Argument Description Default value
zero_address_prob probability of generating the zero address 0

random_int(min, max)#

random_int(min, max) returns a random integer in the range min to max. It accepts the following keyword arguments:

Argument Description Default value
min_prob probability of generating min None (i.e. 1 / (max - min + 1))
max_prob probability of generating max None (i.e. 1 / (max - min + 1))
zero_prob probability of generating 0, if min < 0 < max None (i.e. 1 / (max - min + 1))
edge_values_prob value to use for min_prob, max_prob and
zero_prob if not set
None

random_bool()#

random_bool() returns a random boolean value. It accepts the following keyword arguments:

Argument Description Default value
true_prob probability of generating True 0.5

random_string(min, max)#

random_string(min, max) returns a random string of length in the range min to max. It accepts the following keyword arguments:

Argument Description Default value
alphabet alphabet to choose characters from string.printable
predicate predicate that the string must satisfy None (i.e. no predicate)

random_bytes(min, max)#

random_bytes(min, max) returns a random byte array of length in the range min to max. If max is not specified, it generates exactly min bytes. It accepts the following keyword arguments:

Argument Description Default value
predicate predicate that the byte array must satisfy None (i.e. no predicate)

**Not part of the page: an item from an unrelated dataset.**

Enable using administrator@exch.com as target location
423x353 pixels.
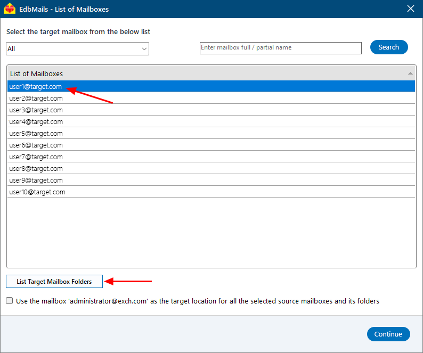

Launching tests in parallel#

Wake testing framework allows running the same test in parallel with different random seeds. Multiprocess tests are launched by setting the -P flag specifying the number of processes to be used:

wake test -P 3 tests/test_counter_fuzz.py

If a test process encounters an error, the user is prompted whether to debug the test or continue testing. While debugging, other processes are still running in the background.

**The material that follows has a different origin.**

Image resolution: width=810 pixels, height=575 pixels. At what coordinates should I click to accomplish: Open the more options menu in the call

By default, nothing but status of each test is printed to the console. Using the --attach-first flag, the output of the first process is printed to the console. Standard output and standard error of all processes are redirected to the .wake/logs/testing directory.

Reproducing a failed test

For every process, Wake generates a random seed that is used to initialize the random number generator. The seed is printed to the console and can be used to reproduce the test failure:

wake test tests/test_counter_fuzz.py -P 5 -S 62061e838798ad0f

A random seed can be specified using the -S flag. Multiple -S flags are allowed.

Non-deterministic tests with set

Python built-in set is an unordered container. Given the unordered behavior, the following code will lead to different fuzz test results with the same random seed:

items = {1, 2, 3}
item = random.choice(list(items))

It is highly recommended to use OrderedSet in fuzz tests instead of the built-in set.